[Directions for this task]:
In the entries below, find the lines that contain the word "will" and copy them.

(Stored data)
********
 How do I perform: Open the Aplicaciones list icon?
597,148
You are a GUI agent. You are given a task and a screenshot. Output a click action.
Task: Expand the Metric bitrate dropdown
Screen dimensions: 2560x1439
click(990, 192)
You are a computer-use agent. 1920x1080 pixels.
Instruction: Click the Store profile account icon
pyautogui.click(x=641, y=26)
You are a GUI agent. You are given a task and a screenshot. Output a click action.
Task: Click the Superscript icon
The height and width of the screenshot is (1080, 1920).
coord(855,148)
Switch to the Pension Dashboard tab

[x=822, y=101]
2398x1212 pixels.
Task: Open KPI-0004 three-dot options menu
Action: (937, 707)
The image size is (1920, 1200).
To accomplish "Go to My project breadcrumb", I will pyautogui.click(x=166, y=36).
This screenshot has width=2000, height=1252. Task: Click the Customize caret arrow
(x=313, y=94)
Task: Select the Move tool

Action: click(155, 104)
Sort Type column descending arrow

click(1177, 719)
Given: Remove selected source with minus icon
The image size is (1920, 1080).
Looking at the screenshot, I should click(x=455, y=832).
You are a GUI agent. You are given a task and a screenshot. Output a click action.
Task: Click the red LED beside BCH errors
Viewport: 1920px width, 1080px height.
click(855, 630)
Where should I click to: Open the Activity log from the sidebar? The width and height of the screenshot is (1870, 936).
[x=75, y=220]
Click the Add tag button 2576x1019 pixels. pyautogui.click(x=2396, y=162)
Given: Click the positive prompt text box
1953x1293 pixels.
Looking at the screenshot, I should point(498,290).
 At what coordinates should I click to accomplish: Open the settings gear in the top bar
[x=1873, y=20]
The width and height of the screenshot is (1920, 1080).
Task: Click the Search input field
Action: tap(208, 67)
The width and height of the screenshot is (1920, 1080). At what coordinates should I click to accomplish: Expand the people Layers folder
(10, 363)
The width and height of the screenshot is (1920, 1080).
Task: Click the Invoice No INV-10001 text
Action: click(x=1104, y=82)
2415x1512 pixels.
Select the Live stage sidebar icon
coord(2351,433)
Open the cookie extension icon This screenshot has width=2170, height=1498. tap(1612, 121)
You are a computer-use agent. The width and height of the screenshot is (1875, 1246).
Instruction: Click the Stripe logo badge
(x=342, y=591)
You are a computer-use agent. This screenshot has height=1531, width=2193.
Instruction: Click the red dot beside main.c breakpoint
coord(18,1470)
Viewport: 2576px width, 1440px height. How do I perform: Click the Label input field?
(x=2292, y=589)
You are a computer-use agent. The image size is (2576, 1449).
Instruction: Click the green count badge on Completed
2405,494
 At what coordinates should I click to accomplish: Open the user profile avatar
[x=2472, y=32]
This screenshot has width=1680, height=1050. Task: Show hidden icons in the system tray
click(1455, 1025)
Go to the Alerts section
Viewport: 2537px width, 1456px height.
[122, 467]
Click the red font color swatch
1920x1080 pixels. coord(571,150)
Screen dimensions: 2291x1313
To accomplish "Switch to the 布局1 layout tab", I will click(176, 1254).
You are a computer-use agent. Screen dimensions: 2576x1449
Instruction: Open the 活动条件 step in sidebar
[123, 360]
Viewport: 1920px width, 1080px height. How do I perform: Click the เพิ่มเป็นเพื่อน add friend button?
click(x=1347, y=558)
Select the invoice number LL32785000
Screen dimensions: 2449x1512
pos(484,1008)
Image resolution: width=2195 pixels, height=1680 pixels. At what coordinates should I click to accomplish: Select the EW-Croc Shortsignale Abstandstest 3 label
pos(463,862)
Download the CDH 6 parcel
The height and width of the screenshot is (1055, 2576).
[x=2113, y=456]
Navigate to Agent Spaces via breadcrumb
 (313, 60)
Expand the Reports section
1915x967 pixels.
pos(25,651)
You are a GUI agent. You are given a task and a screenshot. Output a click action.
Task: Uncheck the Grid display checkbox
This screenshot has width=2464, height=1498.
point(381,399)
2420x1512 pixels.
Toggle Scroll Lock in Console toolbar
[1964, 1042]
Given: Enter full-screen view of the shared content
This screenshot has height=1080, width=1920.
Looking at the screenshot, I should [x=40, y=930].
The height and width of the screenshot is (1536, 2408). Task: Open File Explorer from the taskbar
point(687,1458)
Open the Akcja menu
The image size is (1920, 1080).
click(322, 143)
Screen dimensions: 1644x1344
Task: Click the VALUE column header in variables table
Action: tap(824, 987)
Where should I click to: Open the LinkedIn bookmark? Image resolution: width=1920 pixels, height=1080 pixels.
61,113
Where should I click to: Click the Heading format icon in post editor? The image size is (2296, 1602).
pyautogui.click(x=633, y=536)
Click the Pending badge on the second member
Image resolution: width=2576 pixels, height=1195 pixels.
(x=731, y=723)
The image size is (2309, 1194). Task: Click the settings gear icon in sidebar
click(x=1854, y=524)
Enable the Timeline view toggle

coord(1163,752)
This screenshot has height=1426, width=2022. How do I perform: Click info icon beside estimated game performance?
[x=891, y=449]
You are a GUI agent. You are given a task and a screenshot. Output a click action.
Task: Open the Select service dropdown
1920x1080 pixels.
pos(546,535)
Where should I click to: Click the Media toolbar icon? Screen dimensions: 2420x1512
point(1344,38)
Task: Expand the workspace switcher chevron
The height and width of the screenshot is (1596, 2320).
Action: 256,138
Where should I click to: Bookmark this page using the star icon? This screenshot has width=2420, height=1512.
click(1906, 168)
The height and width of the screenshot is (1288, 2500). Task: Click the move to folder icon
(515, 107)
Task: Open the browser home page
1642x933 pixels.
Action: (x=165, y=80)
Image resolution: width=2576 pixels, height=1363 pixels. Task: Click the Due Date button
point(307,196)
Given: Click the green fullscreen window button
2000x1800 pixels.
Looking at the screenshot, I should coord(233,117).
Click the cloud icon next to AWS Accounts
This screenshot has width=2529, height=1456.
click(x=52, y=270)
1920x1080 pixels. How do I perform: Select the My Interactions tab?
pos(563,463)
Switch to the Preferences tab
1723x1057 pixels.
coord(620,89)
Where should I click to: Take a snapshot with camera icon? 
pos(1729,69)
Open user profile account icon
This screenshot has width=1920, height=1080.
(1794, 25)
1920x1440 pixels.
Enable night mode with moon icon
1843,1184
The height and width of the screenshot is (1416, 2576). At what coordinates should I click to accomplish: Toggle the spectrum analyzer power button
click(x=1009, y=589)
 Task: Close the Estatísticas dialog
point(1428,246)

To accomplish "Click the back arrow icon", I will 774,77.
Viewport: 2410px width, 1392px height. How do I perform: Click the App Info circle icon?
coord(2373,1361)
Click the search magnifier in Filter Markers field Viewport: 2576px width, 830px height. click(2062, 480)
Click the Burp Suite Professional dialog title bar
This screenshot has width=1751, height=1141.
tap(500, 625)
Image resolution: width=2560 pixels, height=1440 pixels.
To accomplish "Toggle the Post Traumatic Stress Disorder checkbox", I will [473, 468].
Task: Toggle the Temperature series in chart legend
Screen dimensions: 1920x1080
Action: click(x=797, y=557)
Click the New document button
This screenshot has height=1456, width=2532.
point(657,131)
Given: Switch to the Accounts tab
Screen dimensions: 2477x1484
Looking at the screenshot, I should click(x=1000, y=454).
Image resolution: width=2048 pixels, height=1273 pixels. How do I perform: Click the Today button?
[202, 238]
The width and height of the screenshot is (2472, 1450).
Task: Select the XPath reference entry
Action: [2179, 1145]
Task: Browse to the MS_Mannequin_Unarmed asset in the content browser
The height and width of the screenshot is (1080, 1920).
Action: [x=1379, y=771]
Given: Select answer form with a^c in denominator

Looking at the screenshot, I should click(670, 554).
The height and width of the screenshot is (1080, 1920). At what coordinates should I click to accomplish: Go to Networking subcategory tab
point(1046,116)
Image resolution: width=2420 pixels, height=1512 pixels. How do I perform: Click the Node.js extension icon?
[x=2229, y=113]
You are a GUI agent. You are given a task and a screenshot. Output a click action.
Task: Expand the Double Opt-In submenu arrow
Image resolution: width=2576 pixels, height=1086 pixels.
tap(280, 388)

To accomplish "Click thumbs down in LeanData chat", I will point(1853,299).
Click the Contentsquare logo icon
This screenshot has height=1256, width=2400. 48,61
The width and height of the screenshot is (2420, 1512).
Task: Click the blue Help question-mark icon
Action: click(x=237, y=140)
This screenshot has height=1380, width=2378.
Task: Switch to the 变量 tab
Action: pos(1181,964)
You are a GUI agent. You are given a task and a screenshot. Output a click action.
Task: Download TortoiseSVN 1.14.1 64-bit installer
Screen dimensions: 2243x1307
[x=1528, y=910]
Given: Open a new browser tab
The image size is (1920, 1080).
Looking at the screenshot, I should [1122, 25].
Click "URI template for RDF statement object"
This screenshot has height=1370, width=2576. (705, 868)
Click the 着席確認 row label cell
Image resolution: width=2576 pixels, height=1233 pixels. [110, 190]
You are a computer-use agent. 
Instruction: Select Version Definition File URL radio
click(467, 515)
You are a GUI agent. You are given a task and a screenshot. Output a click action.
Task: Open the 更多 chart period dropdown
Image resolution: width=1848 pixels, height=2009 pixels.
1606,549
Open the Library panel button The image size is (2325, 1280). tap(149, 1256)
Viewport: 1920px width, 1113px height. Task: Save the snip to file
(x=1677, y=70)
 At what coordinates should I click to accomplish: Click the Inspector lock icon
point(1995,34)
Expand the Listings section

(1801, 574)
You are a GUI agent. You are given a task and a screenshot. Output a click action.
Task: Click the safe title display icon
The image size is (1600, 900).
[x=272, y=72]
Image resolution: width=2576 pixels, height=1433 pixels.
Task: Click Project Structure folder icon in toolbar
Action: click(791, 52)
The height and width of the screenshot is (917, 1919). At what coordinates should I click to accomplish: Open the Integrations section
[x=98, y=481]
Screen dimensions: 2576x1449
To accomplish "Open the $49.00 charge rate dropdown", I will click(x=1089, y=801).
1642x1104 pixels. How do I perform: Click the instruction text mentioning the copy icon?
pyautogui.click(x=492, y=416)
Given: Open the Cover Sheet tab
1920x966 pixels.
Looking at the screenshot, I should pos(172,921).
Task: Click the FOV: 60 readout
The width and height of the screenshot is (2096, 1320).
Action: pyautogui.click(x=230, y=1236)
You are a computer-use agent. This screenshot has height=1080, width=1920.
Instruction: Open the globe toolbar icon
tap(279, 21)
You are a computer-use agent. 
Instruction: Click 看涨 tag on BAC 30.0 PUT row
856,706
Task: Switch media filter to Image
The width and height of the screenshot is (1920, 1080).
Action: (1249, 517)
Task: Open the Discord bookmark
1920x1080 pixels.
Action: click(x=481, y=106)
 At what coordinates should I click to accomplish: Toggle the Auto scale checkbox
********
[Completed task]:
To accomplish "Go to My project breadcrumb", I will pyautogui.click(x=166, y=36).
To accomplish "Switch to the 布局1 layout tab", I will click(176, 1254).
To accomplish "Click the back arrow icon", I will 774,77.
To accomplish "Toggle the Post Traumatic Stress Disorder checkbox", I will [473, 468].
To accomplish "Click thumbs down in LeanData chat", I will point(1853,299).
To accomplish "Open the $49.00 charge rate dropdown", I will click(x=1089, y=801).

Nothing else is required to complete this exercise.